Renting And Leasing Janitorial Equipment
posted on 6/16/2011
By Nick Bragg, Deputy Editor of Sanitary Maintenance
With facilities' cleaning budgets being curtailed as a result of the poor economy, capital purchases of new floor and carpet cleaning equipment have significantly dropped over the last couple of years. But just because end users nowadays are hesitant to purchase new machinery doesn’t mean that the equipment business isn’t a lucrative sector.
Because the majority of customers don’t have the budget to spend $10,000 on a new piece of equipment, distributors should instead be taking advantage of slashed cleaning budgets as a way to fulfill their customers’ equipment needs by giving them a low-cost option of either renting on an as-need basis or leasing equipment.

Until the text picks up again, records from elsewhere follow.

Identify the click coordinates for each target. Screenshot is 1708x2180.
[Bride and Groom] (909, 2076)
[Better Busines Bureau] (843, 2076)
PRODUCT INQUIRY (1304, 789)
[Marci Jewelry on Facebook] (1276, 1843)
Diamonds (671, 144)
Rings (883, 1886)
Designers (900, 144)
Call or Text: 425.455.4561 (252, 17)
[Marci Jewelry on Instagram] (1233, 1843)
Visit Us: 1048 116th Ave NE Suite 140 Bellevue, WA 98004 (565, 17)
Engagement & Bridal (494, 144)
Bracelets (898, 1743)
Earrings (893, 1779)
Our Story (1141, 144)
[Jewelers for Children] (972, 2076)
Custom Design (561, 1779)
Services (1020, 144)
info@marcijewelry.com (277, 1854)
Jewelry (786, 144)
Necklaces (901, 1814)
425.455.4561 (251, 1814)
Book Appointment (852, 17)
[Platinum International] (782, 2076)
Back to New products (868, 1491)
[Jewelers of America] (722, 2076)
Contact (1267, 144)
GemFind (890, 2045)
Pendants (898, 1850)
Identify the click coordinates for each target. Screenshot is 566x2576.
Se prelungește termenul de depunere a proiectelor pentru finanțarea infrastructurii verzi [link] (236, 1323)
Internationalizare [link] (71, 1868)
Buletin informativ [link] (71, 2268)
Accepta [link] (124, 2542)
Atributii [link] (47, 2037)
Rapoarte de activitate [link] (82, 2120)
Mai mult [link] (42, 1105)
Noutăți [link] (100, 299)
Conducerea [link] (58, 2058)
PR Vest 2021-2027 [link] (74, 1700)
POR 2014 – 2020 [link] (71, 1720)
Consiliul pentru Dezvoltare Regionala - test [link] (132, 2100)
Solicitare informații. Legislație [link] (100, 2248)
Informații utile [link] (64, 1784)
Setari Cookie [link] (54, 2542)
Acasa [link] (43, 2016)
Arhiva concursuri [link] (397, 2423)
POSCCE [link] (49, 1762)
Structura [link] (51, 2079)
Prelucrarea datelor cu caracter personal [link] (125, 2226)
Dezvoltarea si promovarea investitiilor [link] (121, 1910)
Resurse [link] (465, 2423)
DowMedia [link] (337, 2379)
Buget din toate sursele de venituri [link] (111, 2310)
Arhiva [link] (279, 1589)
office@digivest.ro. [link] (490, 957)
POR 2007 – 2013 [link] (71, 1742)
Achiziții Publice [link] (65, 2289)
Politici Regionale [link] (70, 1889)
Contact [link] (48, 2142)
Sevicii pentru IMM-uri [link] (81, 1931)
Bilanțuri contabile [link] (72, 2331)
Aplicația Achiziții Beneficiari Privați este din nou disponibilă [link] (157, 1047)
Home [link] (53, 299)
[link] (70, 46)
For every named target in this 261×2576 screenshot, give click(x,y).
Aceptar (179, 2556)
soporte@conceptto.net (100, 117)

In fact, an online survey of building service contractors found that 62.6 percent of respondents indicated that they recently considered renting floor machines and carpet extractors, while 56 percent said the same about leasing equipment.
Distributors can get into the renting and leasing of equipment business with little to no investment — especially if they already have a service department. Distributors with service departments often give customers the option of trading in their old piece of equipment for cash towards a new equipment purchase. Distributors also will take discarded equipment off of their customers’ hands, often leading to a warehouse full of unwanted machines. However, what is considered one man’s trash is another man’s treasure. Distributors in return can refurbish these discarded machines and make a profit by renting them out to customers on an as-needed basis or lease out the machines to customers with limited funds. When leasing, distributors can then give customers the option of purchasing the machine at a considerably lower price tag when their contract concludes.
So, the next time a customer trades in a machine or leaves it behind, if it’s financially and technically feasible, consider revamping it and renting it out or leasing it. Customers will appreciate the up-front savings, while distributors will enjoy the profit.